Giles Crookleg, Jack and Lucy’s father, then relates a story that he has kept hidden for years. After Lucy was born and her mother, Alditha, became sick, Giles took Lucy to the tanner’s wife for care. On the return trip he stopped to pick ripe hazelnuts, and while he was distracted, Lucy was kidnapped. But by some miracle, as he saw it, the child was replaced by another beautiful baby.
When seeking answers at St. Filian’s monastery, Jack’s unpolished bard skills cause an earthquake. In the ensuing chaos, Lucy (the one readers already know) is kidnapped by the Lady of the Lake, a close friend of the Queen of Elfland. The Lady also takes all the water from St. Filian’s well. Jack and Pega, a slave girl Jack recently freed, and another former slave named Brutus embark on a quest. Find Lucy. Find the replacement Lucy. Bring water back.
The second book of the trilogy introduces more mythical creatures. Jack and his fellow travelers encounter kelpies and a knucker hole and girl nearly buried in moss and even dragon poop. There are yarthkins and hobgoblins, including a king named Bugaboo and his Nemesis. And of course they travel to Elfland, meet elves, and learn the secrets behind the elves’ history and current lives.
Jack’s bard skills are growing, but as evidenced in the earthquake he causes, he’s far from being in control of them. Seeing Jack’s growth, both in character and skill, and the relationships he has with Thorgil – yes, she’s back for book two – and Pega, the freed slave girl, is a rewarding part of the book.
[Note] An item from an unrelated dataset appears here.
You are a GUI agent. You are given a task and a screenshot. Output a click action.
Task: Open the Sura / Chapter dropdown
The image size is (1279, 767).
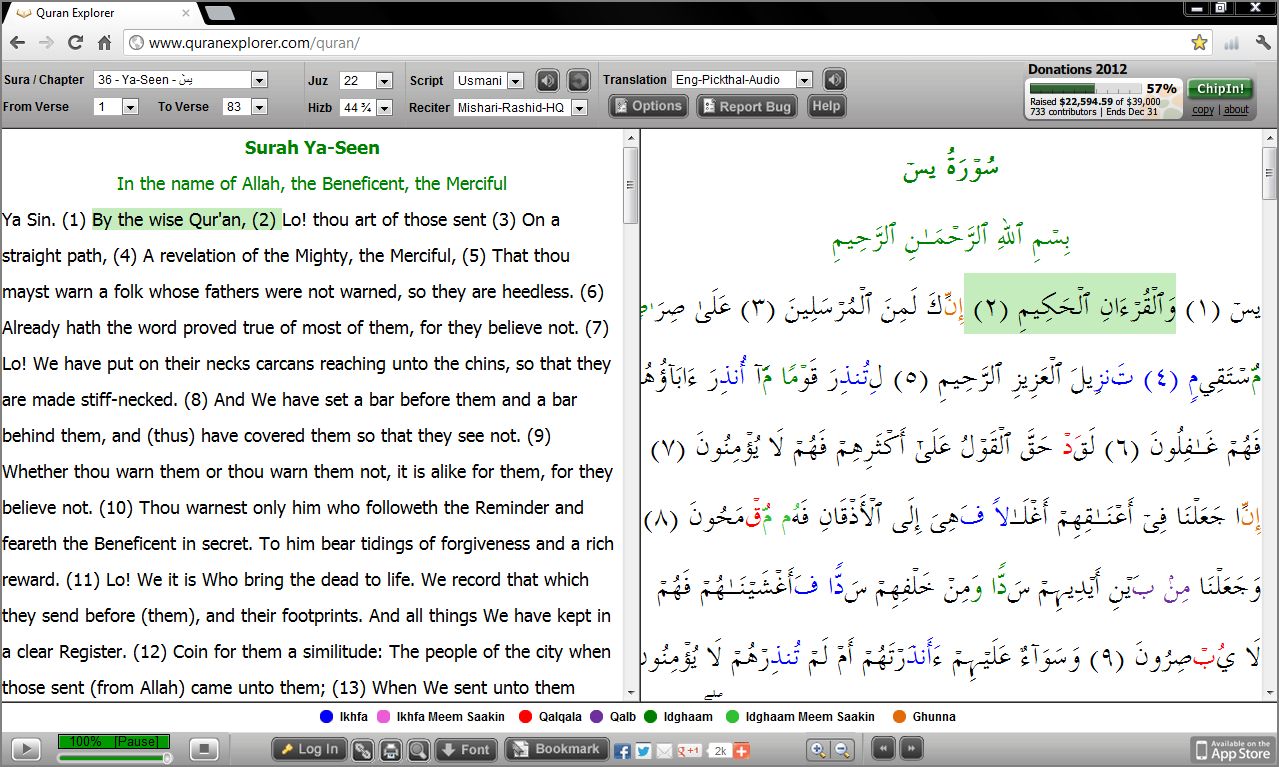[259, 80]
Overall The Land of the Silver Apples simply feels like the middle book of a trilogy. Lacking is the fresh shine and newness of the initial book and the anticipation created by an impending conclusion. If readers climbed a mountain in The Sea of Trolls, then The Land of the Silver Apples serves as a bridge to The Islands of the Blessed, where readers will embark on an exhilarating trip down to the (hopefully) fulfilling finale.